Paul Ryan's newfound interest in revenues (or, what a difference a day makes)






Is it possible that the S&P downgrading of U.S. debt will be the one thing to convince Republicans that some form of revenue growth, i.e., tax increases, must be a part of their plan for deficit reduction?





Clearly the GOP in Washington has been adamant that the only approach they will consider is to slash and burn government programs while completely ignoring even a serious discussion about the revenue side. And so far they've had real success, as evidenced by the debt ceiling deal.





But then S&P came along and said, apparently with the kind of authority that the business minded Republicans feel uncomfortable ignoring, that revenues have to be in the mix.





In the S&P report there were several mentions of the damage being done to the economy by Republicans unwillingness to consider revenues.





With regard to the debt ceiling deal, S&P said the following: 




  • The statutory debt ceiling and the threat of default have become political bargaining chips in the debate over fiscal policy. 

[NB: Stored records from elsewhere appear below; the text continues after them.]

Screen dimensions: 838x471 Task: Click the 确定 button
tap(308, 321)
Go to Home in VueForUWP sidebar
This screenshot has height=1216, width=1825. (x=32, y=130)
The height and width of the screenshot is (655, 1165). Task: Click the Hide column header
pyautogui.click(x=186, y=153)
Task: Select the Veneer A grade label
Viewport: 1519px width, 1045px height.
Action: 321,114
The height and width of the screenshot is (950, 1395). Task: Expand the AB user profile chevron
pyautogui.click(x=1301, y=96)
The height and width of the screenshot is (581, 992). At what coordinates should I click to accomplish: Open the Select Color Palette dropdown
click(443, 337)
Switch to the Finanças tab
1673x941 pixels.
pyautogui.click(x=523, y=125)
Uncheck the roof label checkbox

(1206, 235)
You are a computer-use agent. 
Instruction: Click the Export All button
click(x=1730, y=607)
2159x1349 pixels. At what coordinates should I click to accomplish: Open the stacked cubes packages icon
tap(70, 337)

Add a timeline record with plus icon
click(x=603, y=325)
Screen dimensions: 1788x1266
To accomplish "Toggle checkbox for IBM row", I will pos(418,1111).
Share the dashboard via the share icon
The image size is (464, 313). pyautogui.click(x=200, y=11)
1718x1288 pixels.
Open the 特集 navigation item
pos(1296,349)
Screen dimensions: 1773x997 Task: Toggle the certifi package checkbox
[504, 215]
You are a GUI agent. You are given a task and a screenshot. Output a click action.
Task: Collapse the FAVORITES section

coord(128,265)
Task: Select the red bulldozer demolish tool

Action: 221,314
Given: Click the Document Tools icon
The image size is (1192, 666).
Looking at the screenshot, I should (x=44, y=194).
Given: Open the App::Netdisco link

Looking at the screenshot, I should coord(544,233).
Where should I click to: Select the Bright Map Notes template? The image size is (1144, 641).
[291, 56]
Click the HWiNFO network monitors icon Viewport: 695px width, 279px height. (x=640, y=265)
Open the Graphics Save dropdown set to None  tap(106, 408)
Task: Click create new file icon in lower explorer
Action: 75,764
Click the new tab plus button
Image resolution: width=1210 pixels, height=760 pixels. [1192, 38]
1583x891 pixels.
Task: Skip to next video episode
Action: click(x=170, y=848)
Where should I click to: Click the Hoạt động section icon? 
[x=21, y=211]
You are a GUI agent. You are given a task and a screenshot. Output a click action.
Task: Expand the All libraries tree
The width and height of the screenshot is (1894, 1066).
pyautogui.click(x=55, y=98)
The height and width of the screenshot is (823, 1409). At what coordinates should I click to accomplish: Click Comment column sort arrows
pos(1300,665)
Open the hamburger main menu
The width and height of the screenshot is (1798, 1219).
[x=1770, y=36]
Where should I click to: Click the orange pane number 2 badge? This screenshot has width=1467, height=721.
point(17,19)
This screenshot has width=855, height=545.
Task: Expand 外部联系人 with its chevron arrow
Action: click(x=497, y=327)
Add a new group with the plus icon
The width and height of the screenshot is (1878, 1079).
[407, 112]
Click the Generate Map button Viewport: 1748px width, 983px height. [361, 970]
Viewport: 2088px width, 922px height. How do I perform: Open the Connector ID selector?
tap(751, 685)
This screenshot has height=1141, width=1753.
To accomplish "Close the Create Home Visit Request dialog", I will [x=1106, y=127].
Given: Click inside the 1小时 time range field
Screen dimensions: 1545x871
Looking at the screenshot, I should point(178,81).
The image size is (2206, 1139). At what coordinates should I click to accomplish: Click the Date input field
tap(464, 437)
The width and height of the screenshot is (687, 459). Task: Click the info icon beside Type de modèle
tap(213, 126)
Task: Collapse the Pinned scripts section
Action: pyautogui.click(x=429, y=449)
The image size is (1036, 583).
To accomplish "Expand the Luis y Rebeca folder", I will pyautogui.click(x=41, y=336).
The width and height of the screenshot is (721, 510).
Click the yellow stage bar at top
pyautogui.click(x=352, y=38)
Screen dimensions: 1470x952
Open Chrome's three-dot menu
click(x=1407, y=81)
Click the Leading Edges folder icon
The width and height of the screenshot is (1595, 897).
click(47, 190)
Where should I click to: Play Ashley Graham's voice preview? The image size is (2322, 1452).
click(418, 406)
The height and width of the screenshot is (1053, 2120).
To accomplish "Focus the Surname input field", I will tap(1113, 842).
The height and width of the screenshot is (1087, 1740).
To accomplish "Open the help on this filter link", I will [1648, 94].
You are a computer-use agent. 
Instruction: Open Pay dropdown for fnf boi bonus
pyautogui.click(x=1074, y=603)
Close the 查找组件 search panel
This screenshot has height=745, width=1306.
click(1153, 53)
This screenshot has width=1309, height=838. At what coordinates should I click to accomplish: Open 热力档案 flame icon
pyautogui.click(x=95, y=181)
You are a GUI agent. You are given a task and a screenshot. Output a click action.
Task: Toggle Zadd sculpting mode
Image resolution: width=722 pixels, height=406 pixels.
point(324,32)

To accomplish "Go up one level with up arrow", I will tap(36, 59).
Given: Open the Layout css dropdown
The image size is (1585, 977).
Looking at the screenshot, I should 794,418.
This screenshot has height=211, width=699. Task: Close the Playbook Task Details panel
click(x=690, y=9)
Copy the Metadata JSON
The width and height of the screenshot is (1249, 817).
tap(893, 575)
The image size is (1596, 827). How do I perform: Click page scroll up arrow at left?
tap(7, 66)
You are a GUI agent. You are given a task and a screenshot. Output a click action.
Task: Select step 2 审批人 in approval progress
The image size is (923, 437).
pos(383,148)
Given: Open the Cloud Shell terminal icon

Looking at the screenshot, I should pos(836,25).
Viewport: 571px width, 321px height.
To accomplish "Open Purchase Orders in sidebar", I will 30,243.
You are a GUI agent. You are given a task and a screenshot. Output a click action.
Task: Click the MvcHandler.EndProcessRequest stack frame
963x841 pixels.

  • It appears that, for now, new revenues have dropped down on the menu of policy options. 

  • The act contains no measures to raise taxes or otherwise enhance revenues. 

  • The majority of Republicans in Congress continue to resist any measure that would raise revenue.


And, as ThinkProgress reports:




Standard & Poor's indicates that they could improve their rating for the U.S. if "the 2001 and 2003 tax cuts for high earners lapse from 2013 onwards," as the Administration is advocating.



It is perhaps not surprising then that House Budget Chairman Paul Ryan (R-WI) is now saying that he is open to revenue increases as part of a deal to reduce the deficit, which would be a significant change for the Republicans, who have so far been insistent that they would not support revenue increases.



As part of the debt ceiling negotiations, President Obama proposed several plans that would have cut $4 trillion in spending, but that would also have included modest revenue increases. Every time, the Republicans refused to go along.



In the short term, Republicans have been able to criticize Obama in the abstract, saying that it has been his poor stewardship that has lead to the S&P downgrade. But given the fact that S&P is laying much of the blame at the feet of the GOP for their rigidly ideological rejection of tax increases, the tide may be turning. The GOP may be starting to understand that the facts will clearly suggest they must shoulder much of the blame.



The American people expect politicians to work together for the best outcomes. As hard as the S&P report may have been for Obama this past weekend, the fact that Paul Ryan blinked on the topic of revenues may mean that the current logjam is busting open a bit.



Many of us have been screaming that Tea Party economics is not just bad for equity and fairness and social justice, but that it is also bad for the country's economy as a whole. So, Tea Partiers, if you don't want to listen to us, maybe you'll want to listen to S&P, who may be a lot harder to dismiss as a bunch of socialists out on the campaign trail.



They seem to have gotten Paul Ryan's attention.